Three city environments in one production workflow
American City Packs (Bundle) combines Downtown – City Pack, Suburbs – City Pack, and Industrial – City Pack into a single urban resource. The focus is on getting a large city into place quickly, while still leaving room to shape the result with blueprints, materials, and modular pieces. Instead of placing every object by hand, the workflow moves a lot of the repetitive work into tools that can generate and organize city elements for you.
The overall tone of the pack is practical rather than decorative. It is aimed at creating large areas with control over the final look, and the material setup is flexible enough to allow broad customization. The city style is inspired by New York City, with references to Manhattan, Midtown, Brooklyn, and Queens, which gives the bundle a dense American urban identity that can carry across central blocks, outer neighborhoods, and heavier industrial zones.
Blueprints that handle roads, blocks, and street detail
The bundle includes blueprints for roads, sidewalks, roofs and floors, traffic lights, decals, banners, procedural background buildings, modular office and apartment buildings, modular industrial buildings, fences, and wires. That mix covers the basic city structure as well as the smaller pieces that help a scene feel assembled rather than empty.
Those tools are meant to reduce the amount of manual placement needed during environment work. They are described as easy to use, flexible, and editable after generation, which means a scene can be adjusted once the main structure is in place. Modular buildings can be shaped through parameters such as the number of floors, shape, style, and materials, then generated with a button press. Style variations and material changes give the buildings a wide range of looks without requiring each version to be built from scratch.

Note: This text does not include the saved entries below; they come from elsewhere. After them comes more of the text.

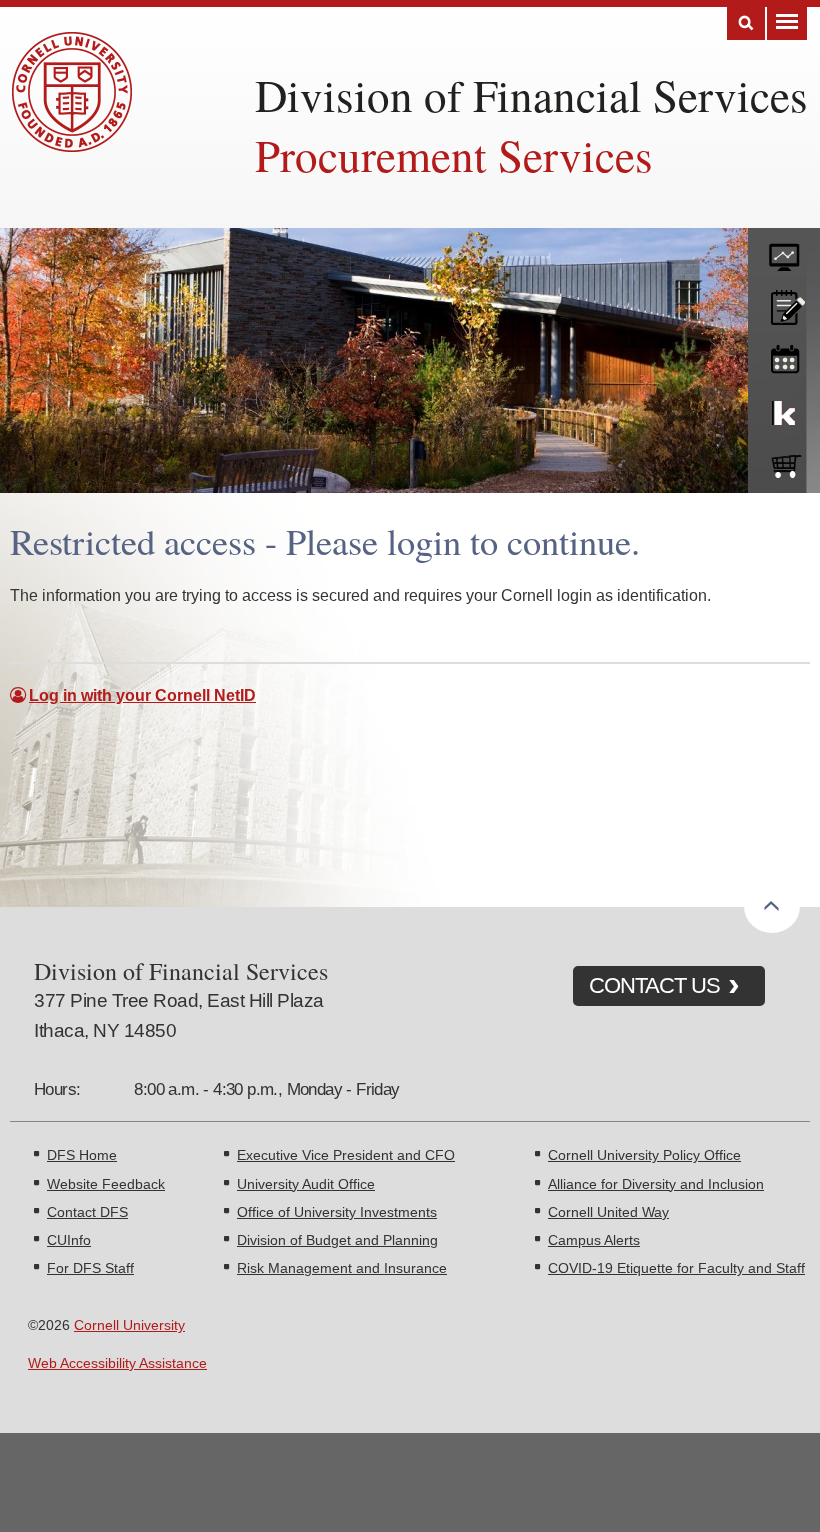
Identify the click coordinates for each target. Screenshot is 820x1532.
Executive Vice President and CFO (346, 1155)
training (784, 356)
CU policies (784, 303)
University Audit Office (306, 1184)
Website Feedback (106, 1184)
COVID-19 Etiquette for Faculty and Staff (676, 1268)
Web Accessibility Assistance (117, 1363)
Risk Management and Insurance (342, 1268)
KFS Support (784, 409)
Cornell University (129, 1325)
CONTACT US (654, 985)
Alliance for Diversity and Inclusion (656, 1184)
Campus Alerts (594, 1240)
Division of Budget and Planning (337, 1240)
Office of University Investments (337, 1212)
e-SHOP (784, 462)
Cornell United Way (608, 1212)
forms (784, 250)
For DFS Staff (90, 1268)
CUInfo (69, 1240)
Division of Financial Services (531, 95)
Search (746, 23)
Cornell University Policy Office (644, 1155)
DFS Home (82, 1155)
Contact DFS (87, 1212)
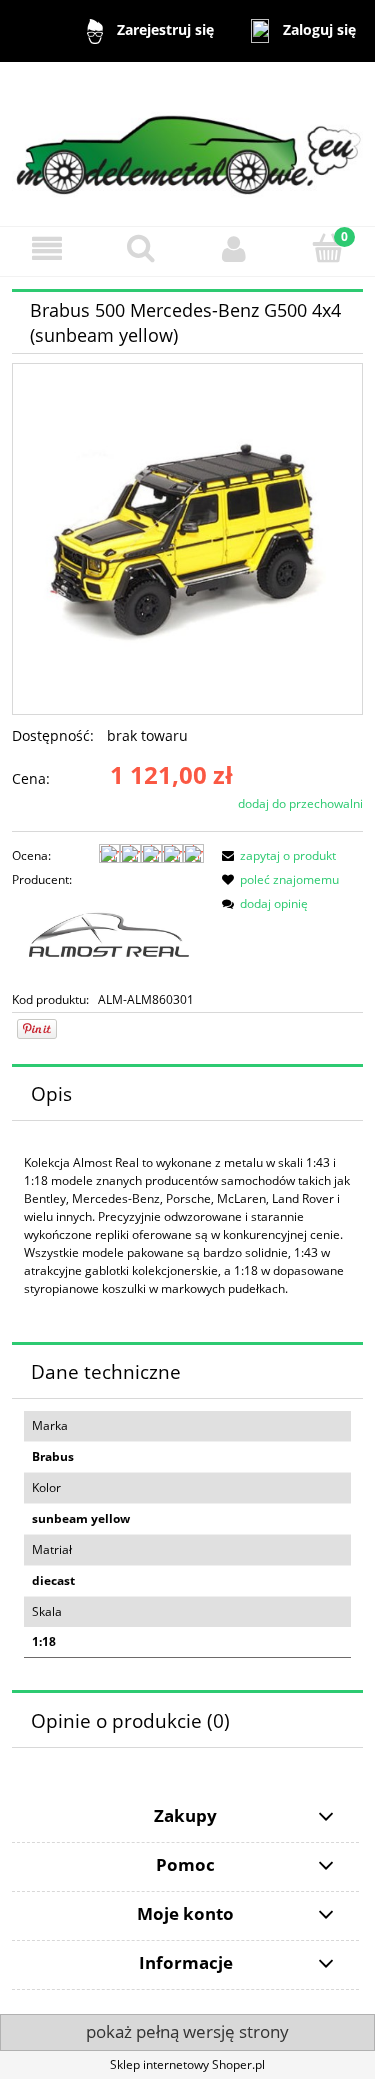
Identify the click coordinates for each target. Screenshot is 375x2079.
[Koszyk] (328, 247)
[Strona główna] (187, 142)
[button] (47, 248)
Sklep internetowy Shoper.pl (187, 2064)
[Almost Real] (108, 938)
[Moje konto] (235, 248)
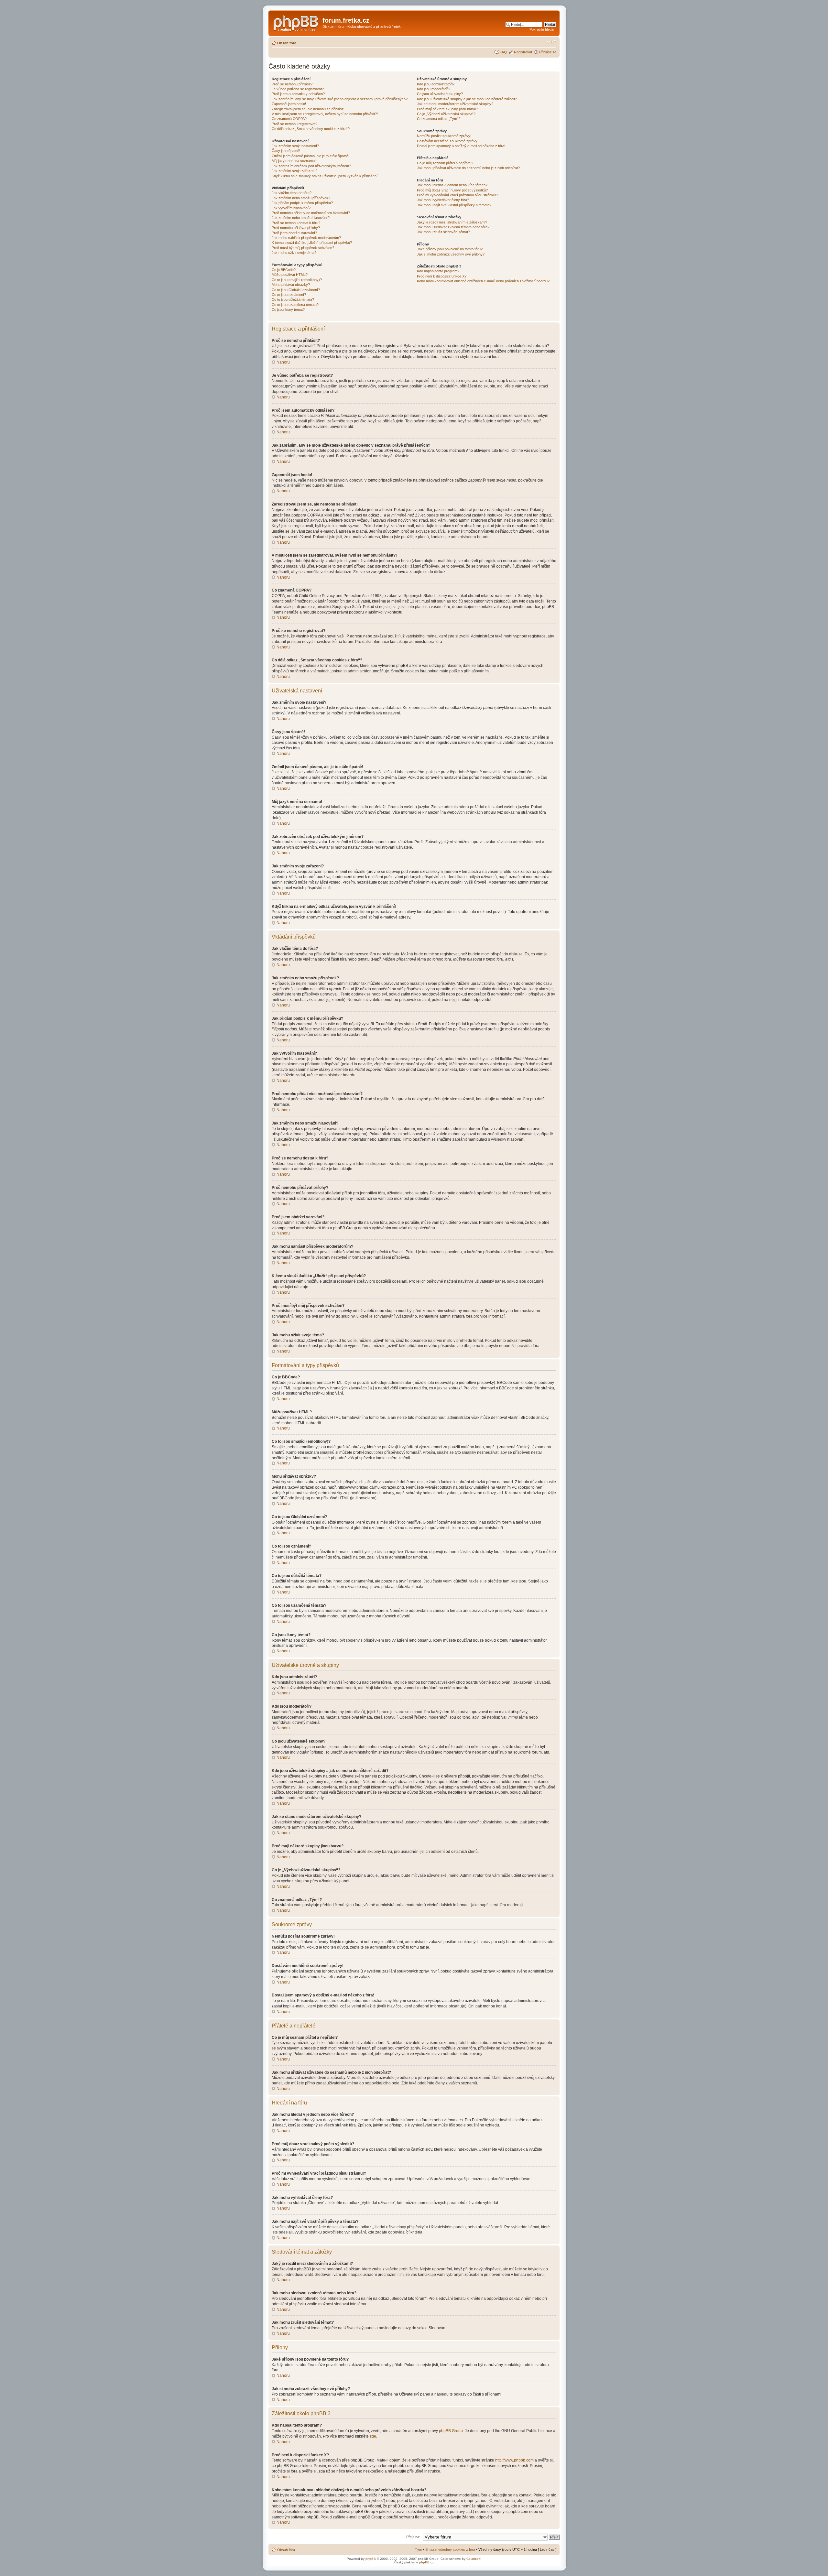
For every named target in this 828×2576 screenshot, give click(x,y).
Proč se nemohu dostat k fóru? (296, 223)
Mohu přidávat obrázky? (291, 285)
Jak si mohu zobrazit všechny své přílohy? (451, 254)
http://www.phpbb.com (514, 2460)
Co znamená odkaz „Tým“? (438, 119)
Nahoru (283, 362)
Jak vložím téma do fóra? (291, 193)
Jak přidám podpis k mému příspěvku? (302, 203)
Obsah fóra (286, 43)
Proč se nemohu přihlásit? (292, 84)
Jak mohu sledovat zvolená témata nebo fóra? (453, 227)
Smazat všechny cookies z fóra (450, 2549)
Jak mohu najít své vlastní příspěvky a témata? (454, 205)
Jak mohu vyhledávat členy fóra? (443, 200)
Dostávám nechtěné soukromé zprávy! (447, 141)
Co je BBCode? (284, 270)
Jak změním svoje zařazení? (294, 171)
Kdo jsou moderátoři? (433, 89)
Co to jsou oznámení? (289, 295)
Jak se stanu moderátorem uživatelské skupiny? (455, 104)
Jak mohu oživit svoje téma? (294, 253)
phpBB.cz (426, 2562)
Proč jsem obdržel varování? (294, 233)
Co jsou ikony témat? (288, 309)
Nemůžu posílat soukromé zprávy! (444, 136)
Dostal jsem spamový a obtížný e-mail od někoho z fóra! (461, 146)
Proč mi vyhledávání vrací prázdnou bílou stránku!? (457, 195)
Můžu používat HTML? (290, 275)
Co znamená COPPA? (289, 119)
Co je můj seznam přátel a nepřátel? (445, 163)
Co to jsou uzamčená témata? (295, 305)
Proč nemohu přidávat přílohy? (296, 228)
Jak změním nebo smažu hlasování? (301, 218)
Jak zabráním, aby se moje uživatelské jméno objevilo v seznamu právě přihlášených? (340, 99)
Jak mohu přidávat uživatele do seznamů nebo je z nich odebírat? (468, 168)
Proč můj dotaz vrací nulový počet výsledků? (452, 190)
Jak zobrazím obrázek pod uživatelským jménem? (311, 166)
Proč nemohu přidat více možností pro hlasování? (311, 213)
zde (373, 2436)
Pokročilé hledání (542, 29)
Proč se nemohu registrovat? (294, 124)
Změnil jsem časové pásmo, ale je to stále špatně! (311, 156)
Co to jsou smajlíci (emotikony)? (297, 280)
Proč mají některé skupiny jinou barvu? (447, 109)
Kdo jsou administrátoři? (435, 84)
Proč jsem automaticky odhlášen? (298, 94)
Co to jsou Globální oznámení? (296, 290)
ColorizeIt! (473, 2558)
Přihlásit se (547, 52)
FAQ (503, 52)
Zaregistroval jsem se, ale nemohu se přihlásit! (308, 109)
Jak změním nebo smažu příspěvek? (301, 198)
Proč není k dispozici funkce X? (441, 276)
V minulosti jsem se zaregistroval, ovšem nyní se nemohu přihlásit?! (325, 114)
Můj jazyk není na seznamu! (294, 161)
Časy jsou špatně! (286, 151)
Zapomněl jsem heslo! (289, 104)
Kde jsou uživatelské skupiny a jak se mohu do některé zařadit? (467, 99)
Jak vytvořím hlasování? (291, 208)
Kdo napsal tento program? (438, 271)
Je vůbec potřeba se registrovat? (298, 89)
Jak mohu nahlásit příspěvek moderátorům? (306, 238)
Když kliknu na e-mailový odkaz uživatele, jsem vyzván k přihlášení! (325, 176)
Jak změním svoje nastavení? (295, 146)
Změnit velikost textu (551, 42)
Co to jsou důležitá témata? (293, 299)
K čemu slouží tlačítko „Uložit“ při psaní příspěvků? (312, 243)
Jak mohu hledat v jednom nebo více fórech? (452, 185)
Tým (418, 2549)
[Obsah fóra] (296, 22)
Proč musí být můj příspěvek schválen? (303, 248)
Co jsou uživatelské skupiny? (440, 94)
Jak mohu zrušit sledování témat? (443, 232)
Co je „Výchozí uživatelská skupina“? (446, 114)
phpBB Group (451, 2431)
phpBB (370, 2558)
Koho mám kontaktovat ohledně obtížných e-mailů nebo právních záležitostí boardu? (483, 281)
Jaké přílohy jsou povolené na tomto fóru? (450, 249)
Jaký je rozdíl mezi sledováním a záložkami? (452, 222)
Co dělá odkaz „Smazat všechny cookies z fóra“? (311, 129)
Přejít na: (413, 2537)
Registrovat (523, 52)
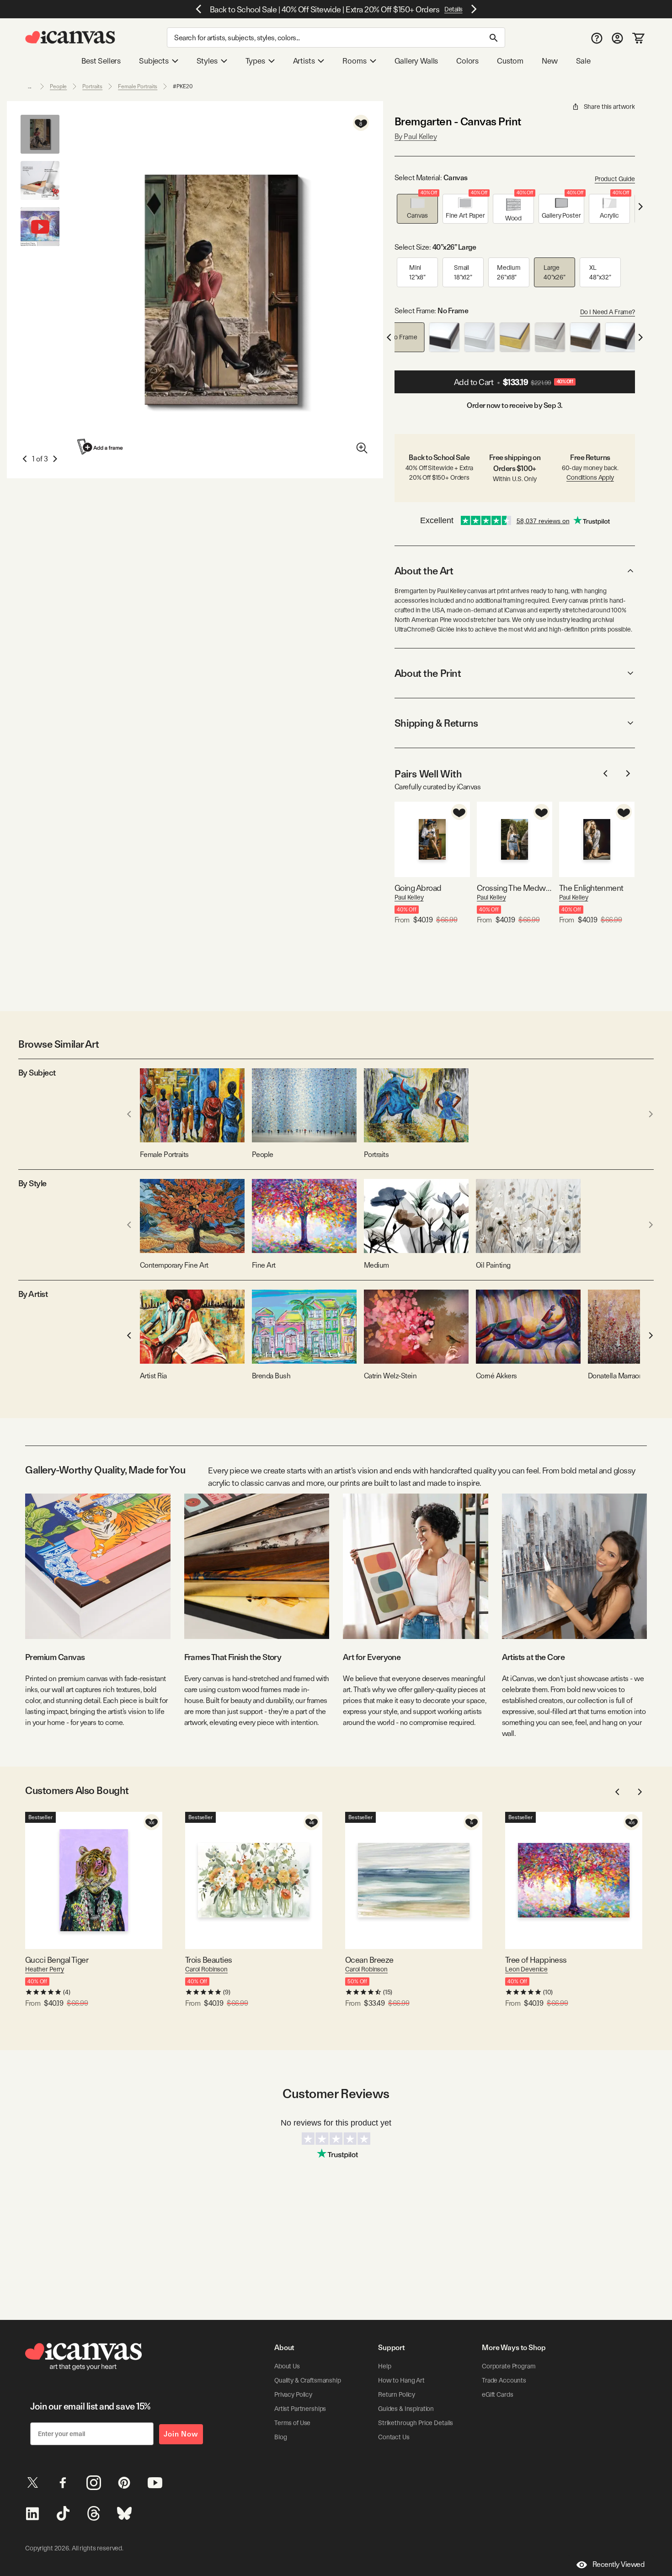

For a developer or environment artist, that means a city block can move from a basic layout into a more specific neighborhood identity with less repetition. Roads and sidewalks can define the ground plane, while banners, traffic lights, fences, and wires help carry the scene into something that feels lived in. The same system also supports replacing included meshes with custom meshes such as Quixel Megascans Meshes, and the same applies to materials.
Editor-only generation and Unreal pipeline notes
The blueprints and tools work in the Editor only, not at runtime in play mode. That makes the bundle suited to building scenes inside the editor rather than generating them during gameplay. The latest updates released from June 2023 are exclusively compatible with Unreal version 5.1 or higher, and those versions have better optimization for Nanite and Lumen. The product also supports Lumen and Nanite for Unreal Engine 5.0+.
Editor Scripting Plugin needs to be enabled in the project, and for the UE5+ version it is enabled by default. Another practical note is that the bundle includes both procedural and non-procedural behavior: the Background Procedural Building and Roof blueprints generate procedural mesh, while the remaining blueprints use the 3D models included in the pack. That split gives the scene a mix of generated structure and authored assets, which can be useful when balancing speed and control.
Recent content additions include trees, trash, and more. Those additions fit naturally into the same city-building workflow, especially where a scene needs more small details to break up broad blocks or large streets.
3D format data and texture setup
The 3D formats include FBX and 3ds Max files. The Downtown pack is listed with 11,338,923 polygons and 11,989,729 vertices. Suburbs includes 40,472,374 polygons and 35,333,865 vertices. Industrial includes 21,051,606 polygons and 18,748,368 vertices. The models use real-world scale, and the texture naming is kept practical with meaningful names, stripped texture path names, and descriptive object names.
Textures range from 1024×1024 to 4096×4096 and use PNG format. Physical material textures include base color, metallic, roughness, and normal maps. That gives the pack a straightforward material structure for use in a broader production pipeline, especially where the same city assets may need to be reviewed, adjusted, or exchanged across different scenes.
The 3ds Max scene closely resembles the Unreal Engine version, although it is not an exact match. Decals such as graffiti and dirt are not included in the 3D formats. If viewport clipping artifacts appear, increasing the minimum clipping value is the suggested fix. In practice, the bundle fits best when the goal is to assemble a city base, block out a neighborhood, or extend a larger American urban setting with modular control and editor-side generation.